The public safety community is in a period of great transition. Over the next 20 years, technology advancements will enable data, video, and eventually voice communications to migrate from disparate Land Mobile Radio (LMR) networks to a nationwide Long Term Evolution (LTE) broadband network, the Nationwide Public Safety Broadband Network (NPSBN). Emerging technologies within this new infrastructure present opportunities and challenges for public safety, and the process of modernizing responder communications requires significant coordination and planning. To facilitate the transition from LMR to LTE, the National Institute of Standards and Technology’s (NIST) Public Safety Communications Research (PSCR) program initiated a research and development (R&D) planning process to determine what technology investments are of highest priority to the public safety community.
The 2017 Public Safety Enhanced User Interface R&D Roadmap summarizes the results of PSCR’s Public Safety Enhanced User Interface R&D Roadmap. This report is the third of several technology roadmaps that PSCR has developed over the past several years to better inform the investment decisions of R&D organizations supporting the public safety community. This report intends to outline the current state of user interface technologies, forecast the evolution of user interface capabilities and gaps, and identify potential R&D opportunities that would improve public safety’s use of enhanced user interface technologies within operational settings. Upon completion of this roadmap, PSCR intends to identify R&D project ideas that pose the greatest operational benefit to public safety. These opportunities may be considered for inclusion in PSCR’s Innovation Accelerator program, drives R&D through prize challenges, grants, and/or cooperative agreements. Given the scope of technology under consideration and level of effort required to deliver enhanced user interface technologies to public safety, PSCR hopes that these findings and recommendations will educate stakeholders across all levels of government, industry, and academia.
The roadmap was drafted by soliciting input from technology experts, end-users, and researchers across government, public safety, industry, and academia. This cross-disciplinary approach enabled PSCR to evaluate existing R&D efforts, potential partnerships, and future projects against public safety’s unique set of priorities, requirements, and long-term goals.
Roadmap Design Principles: The following principles have guided the process as PSCR created the User Interface Roadmap and past roadmap reports:
- Build a vision of where the public safety community wants to go, determine what technologies are needed to get there, and provide a route for achieving the vision.

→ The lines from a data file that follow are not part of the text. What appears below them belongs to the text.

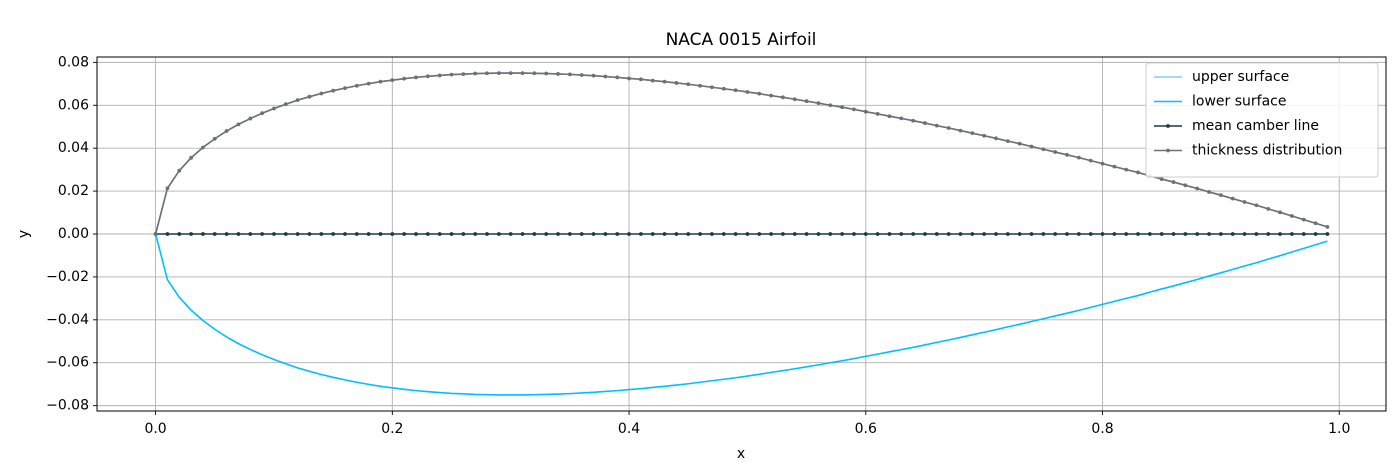 This screenshot has height=464, width=1400. What do you see at coordinates (68, 277) in the screenshot?
I see `y-tick-label: −0.02` at bounding box center [68, 277].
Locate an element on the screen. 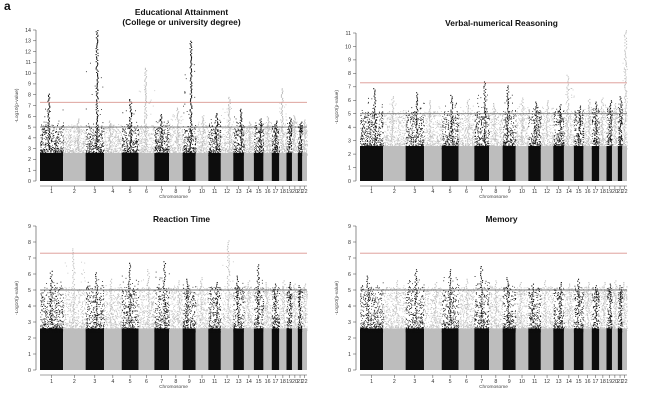 Image resolution: width=658 pixels, height=403 pixels. y-tick-label: 6 is located at coordinates (350, 101).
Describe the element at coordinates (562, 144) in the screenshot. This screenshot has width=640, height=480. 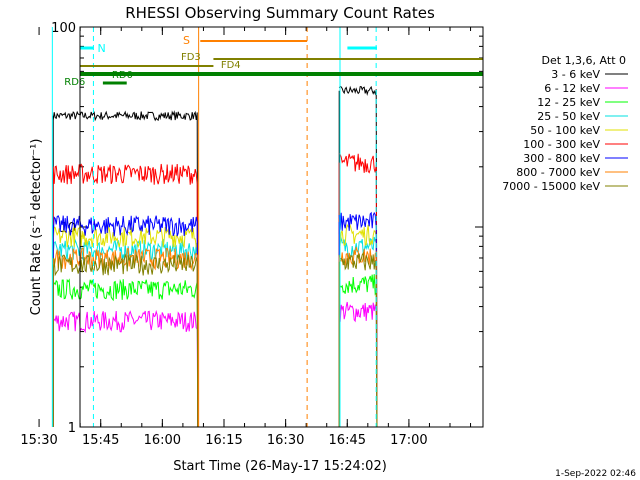
I see `legend-label-6: 100 - 300 keV` at that location.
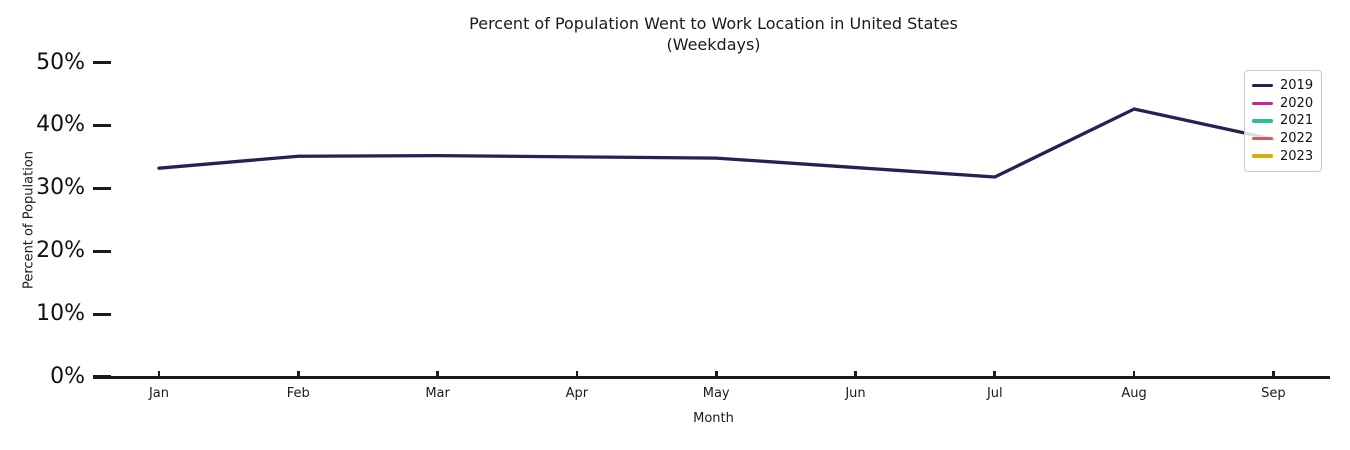 The width and height of the screenshot is (1350, 450). Describe the element at coordinates (60, 251) in the screenshot. I see `y-tick-label: 20%` at that location.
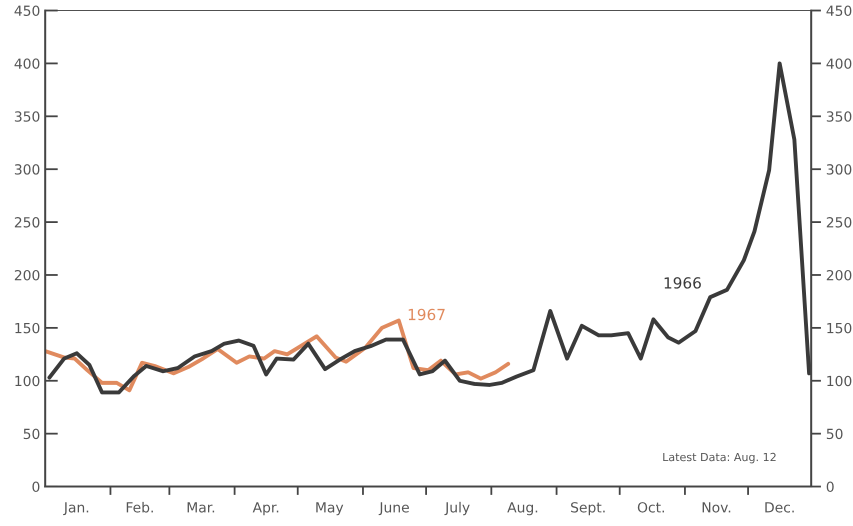 Image resolution: width=853 pixels, height=526 pixels. Describe the element at coordinates (27, 222) in the screenshot. I see `y-tick-label: 250` at that location.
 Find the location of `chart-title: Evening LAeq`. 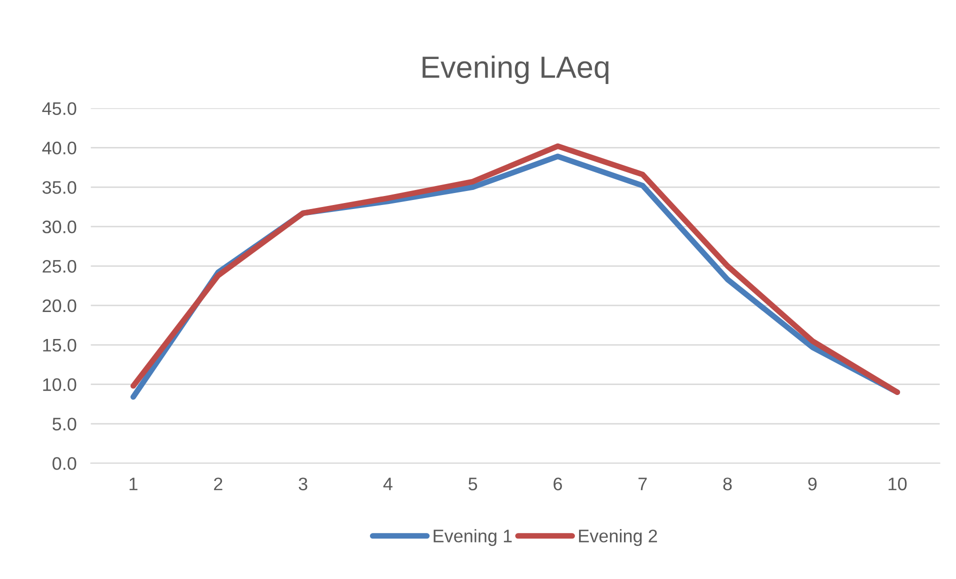

chart-title: Evening LAeq is located at coordinates (515, 70).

- Make R&D decisions based on capability requirements and priorities set by the public safety community.
- Assume that public safety may have to adjust operations to fully realize the benefits of new technologies.
- Leverage ongoing efforts by other partners to develop and implement the roadmap. This approach will allow PSCR to focus resources to complement and not duplicate ongoing efforts.
- Get far enough ahead of the technology development curve to influence commercial R&D and leverage economies of scale.
- Enable public safety to meet generational and public expectations.
- Employ a cross-disciplinary approach to gather input and develop R&D plans for PSCR initiatives.
- Identify R&D project opportunities in light of the evolution of technology capabilities and gaps forecasted by working group participants.